Canto I - Introduzione
Per opinione unanime dei critici i canti introduttivi della Divina
Commedia, mentre ci darebbero la chiave interpretativa di tutto il
poema, non riuscirebbero a raggiungere una persuasiva individuazione di
personaggi, caratteri, situazioni. Il giudizio del Croce sul primo canto
può rendere ragione di questa valutazione negativa: " Specialmente il
primo canto dà qualche impressione di stento: con quel "mezzo del
cammino" della vita, in cui ci si ritrova in una selva che non è selva, e
si vede un colle che non è un colle, e si mira un sole che non è il
sole, e s’incontrano tre fiere, che sono e non sono fiere, e la più
minaccevole di esse è magra per le brame che la divorano e, non si sa
come, " a vivere grame molte genti". Tanta severità non è certo fatta
per invogliare alla lettura chi intenda accostarsi al << poema
sacro " per la via additata dal suo autore, affrontando cioè per prima
cosa l’intrico di simboli che ne adombrano il mistico significato.
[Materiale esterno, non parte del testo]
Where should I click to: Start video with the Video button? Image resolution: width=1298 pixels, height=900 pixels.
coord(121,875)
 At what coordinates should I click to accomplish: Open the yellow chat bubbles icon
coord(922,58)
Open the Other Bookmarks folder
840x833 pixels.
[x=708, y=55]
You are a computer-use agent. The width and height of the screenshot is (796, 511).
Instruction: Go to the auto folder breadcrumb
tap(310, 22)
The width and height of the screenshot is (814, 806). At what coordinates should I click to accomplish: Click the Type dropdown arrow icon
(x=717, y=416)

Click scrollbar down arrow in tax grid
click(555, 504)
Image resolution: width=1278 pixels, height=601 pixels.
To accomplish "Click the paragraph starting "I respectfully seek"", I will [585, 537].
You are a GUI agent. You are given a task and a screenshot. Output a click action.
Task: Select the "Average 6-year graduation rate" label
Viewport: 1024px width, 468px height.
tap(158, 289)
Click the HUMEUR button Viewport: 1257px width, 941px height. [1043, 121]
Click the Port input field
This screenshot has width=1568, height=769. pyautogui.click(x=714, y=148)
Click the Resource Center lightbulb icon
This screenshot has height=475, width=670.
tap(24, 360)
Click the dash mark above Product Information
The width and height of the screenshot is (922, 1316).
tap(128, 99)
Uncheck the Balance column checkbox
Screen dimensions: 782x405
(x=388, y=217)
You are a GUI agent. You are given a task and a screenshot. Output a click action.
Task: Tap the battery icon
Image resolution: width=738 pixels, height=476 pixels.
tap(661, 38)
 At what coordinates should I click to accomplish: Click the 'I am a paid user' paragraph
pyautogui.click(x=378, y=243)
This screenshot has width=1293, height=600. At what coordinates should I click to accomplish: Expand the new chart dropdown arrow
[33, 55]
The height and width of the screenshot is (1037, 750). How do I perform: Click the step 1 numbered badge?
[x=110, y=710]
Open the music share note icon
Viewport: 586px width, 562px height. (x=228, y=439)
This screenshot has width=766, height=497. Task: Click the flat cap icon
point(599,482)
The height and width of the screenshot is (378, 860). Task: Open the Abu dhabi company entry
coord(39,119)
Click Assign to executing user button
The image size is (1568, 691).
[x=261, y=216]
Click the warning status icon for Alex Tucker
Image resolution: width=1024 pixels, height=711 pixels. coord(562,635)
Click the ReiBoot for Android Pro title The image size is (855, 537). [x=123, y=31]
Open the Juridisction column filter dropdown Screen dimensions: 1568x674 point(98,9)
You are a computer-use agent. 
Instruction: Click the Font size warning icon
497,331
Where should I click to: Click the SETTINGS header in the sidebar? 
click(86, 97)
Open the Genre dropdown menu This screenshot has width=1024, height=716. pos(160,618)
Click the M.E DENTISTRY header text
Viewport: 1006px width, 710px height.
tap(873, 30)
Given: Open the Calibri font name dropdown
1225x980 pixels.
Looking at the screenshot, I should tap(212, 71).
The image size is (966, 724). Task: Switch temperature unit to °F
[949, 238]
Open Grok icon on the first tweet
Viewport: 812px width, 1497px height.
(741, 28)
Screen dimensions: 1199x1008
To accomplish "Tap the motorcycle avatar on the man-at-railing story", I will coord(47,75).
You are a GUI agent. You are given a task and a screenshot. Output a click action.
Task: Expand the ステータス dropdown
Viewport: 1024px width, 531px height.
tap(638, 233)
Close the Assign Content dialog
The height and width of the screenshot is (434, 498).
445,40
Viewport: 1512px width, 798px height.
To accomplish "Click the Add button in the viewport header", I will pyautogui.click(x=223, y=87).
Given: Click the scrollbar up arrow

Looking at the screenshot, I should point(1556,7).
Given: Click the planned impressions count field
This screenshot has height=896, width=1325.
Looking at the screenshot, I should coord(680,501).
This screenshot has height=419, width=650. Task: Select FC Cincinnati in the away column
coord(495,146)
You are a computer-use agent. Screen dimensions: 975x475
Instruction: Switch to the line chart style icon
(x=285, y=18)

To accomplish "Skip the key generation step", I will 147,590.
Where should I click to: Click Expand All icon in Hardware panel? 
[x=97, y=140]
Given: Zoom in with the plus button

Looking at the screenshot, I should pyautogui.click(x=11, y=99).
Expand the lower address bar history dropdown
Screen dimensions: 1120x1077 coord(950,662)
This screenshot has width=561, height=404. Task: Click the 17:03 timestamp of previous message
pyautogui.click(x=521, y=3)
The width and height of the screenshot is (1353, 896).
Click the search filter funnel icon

Una
più cordiale adesione alla parola del Poeta, pur nel suo laborioso
maturare, gioverebbe senza altro meglio allo scopo.L’ostacolo maggiore
per noi, nel seguire Dante agli esordi del suo capolavoro, è senza
dubbio costituito dall’allegoria, questo schema interpretativo che è
stato argutamente definito da uno storico la << pianta parassita
nella serra della tarda antichità " e che ritroviamo in tutte le
manifestazioni dell’arte del medioevo. La nostra mentalità positiva,
tutta volta al concreto e all’"effettuale", ben difficilmente trova di
che nutrirsi nel miracoloso tessuto di rispondenze che la mente
medievale scorgeva dappertutto nell’universo. Perduto il senso del
"sacro", stentiamo a scorgere nelle cose la traccia di un Creatore, la
misura di un ordine sottratto al fluttuare degli eventi. Ai tempi di
Dante non era così. Il linguaggio dei simboli era di dominio comune,
l’uomo era avido di "interpretazioni" che colmassero l’infinita distanza
che lo separava da Dio. Ma anche a noi l’allegoria non può non apparire
legittimata in pieno, là dove crea Un linguaggio autonomo, non
vincolato alla lettura " in chiave " che essa propone. Se cioè essa non
esaurisce le sue risorse espressive nella delimitazione del proprio
ambito di concetti, ma anzi, come quasi sempre in Dante, conferisce alla
parola, coll’immetterla in una prospettiva infinita, una dimensione
espressiva che altrimenti non avrebbe, allora dobbiamo riconoscerle il
diritto a una considerazione non prevenuta sul piano della poesia. Forse
la poesia dei canti introduttivi della Commedia va cercata nel tono
particolarissimo che l’uso dell’allegoria conferisce alla parola di
Dante: tono severo, assorto, meditativo in cui rivive, riportato entro
una prospettiva medievale, l’alta ispirazione dell’Antico Testamento."
Il verso con cui si apre l’Inferno, e insieme la Divina Commedia, emerge
da una memoria tutta percorsa da echi biblici e profetici. Il testo di
Isaia " ego dixi in dimidio dierum meorum vadam ad portas inferi "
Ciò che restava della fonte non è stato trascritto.